INPUT MATERIAL ::
━━━━━━━━━━━━━━━━

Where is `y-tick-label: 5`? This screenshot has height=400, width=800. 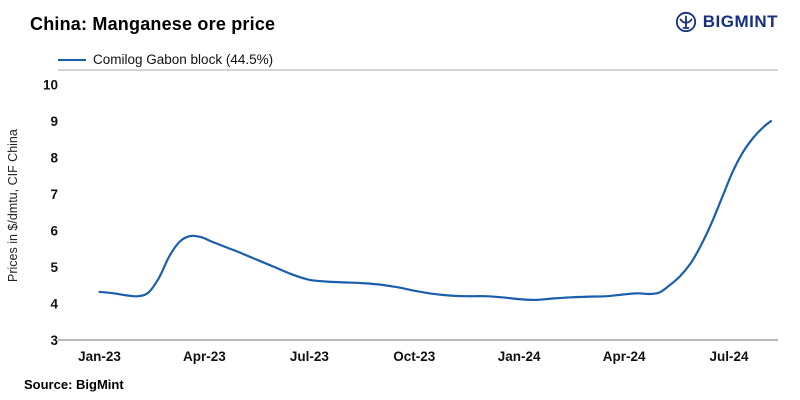
y-tick-label: 5 is located at coordinates (54, 268).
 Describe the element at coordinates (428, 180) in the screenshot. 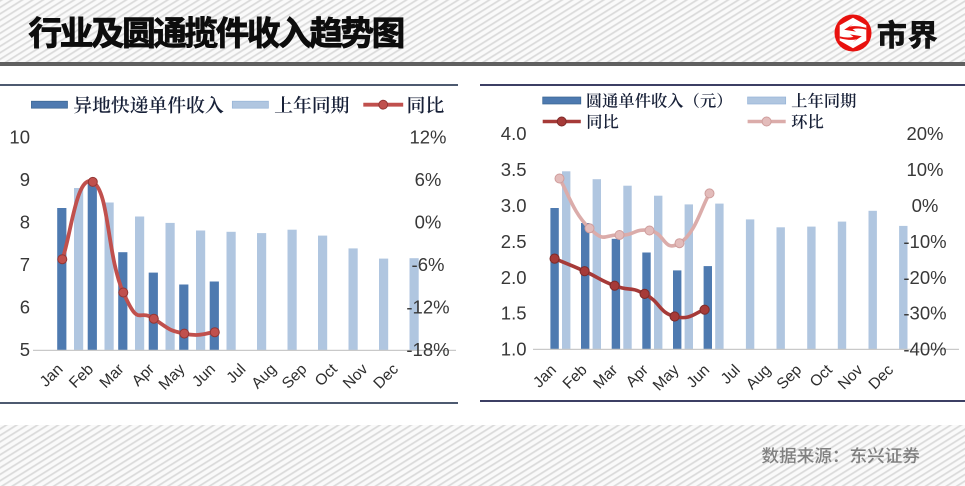

I see `svg-text: 6%` at that location.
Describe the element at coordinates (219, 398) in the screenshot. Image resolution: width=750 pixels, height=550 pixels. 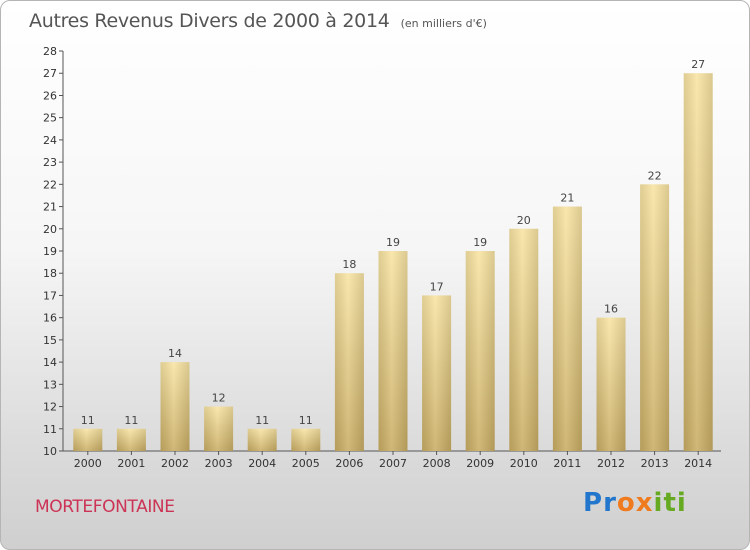
I see `data-label: 12` at that location.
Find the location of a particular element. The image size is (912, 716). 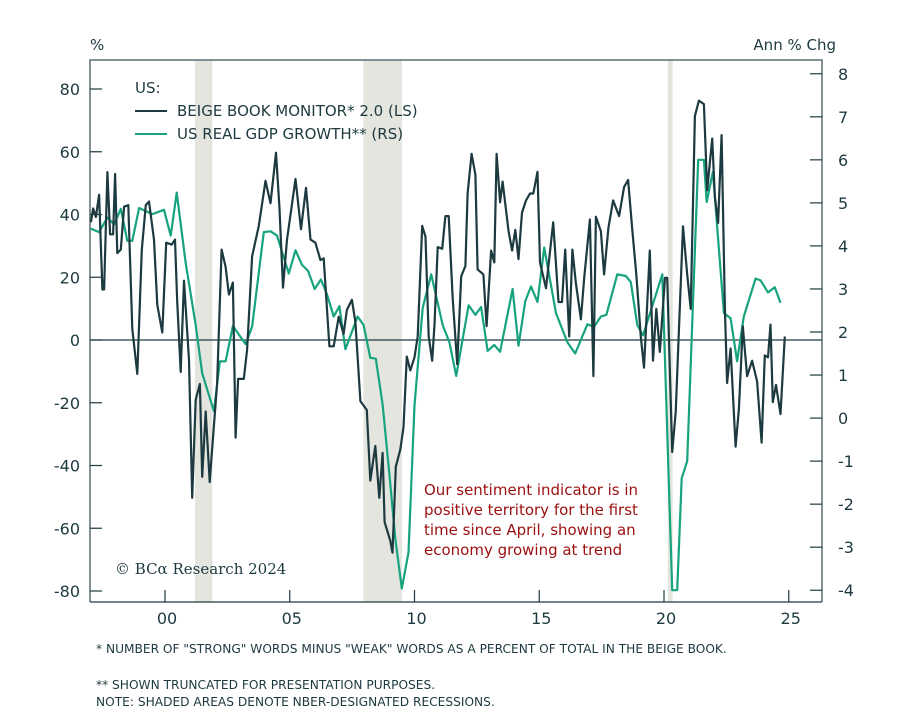

right-axis-label: Ann % Chg is located at coordinates (794, 45).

━━━━━━━━━━━━━━━━

WHAT YOU SHOULD DO :: Rewrite every record above, replacing "Describe the element" with "Identify the element" and changing nothing else. Omit the pictures.

RESPONSE TO THE EXERCISE ::
Where is `y-tick-label: 5`? This screenshot has height=400, width=800. 
y-tick-label: 5 is located at coordinates (54, 268).
 Identify the element at coordinates (428, 180) in the screenshot. 

I see `svg-text: 6%` at that location.
Identify the element at coordinates (219, 398) in the screenshot. Image resolution: width=750 pixels, height=550 pixels. 
I see `data-label: 12` at that location.
Find the location of a particular element. The image size is (912, 716). 

right-axis-label: Ann % Chg is located at coordinates (794, 45).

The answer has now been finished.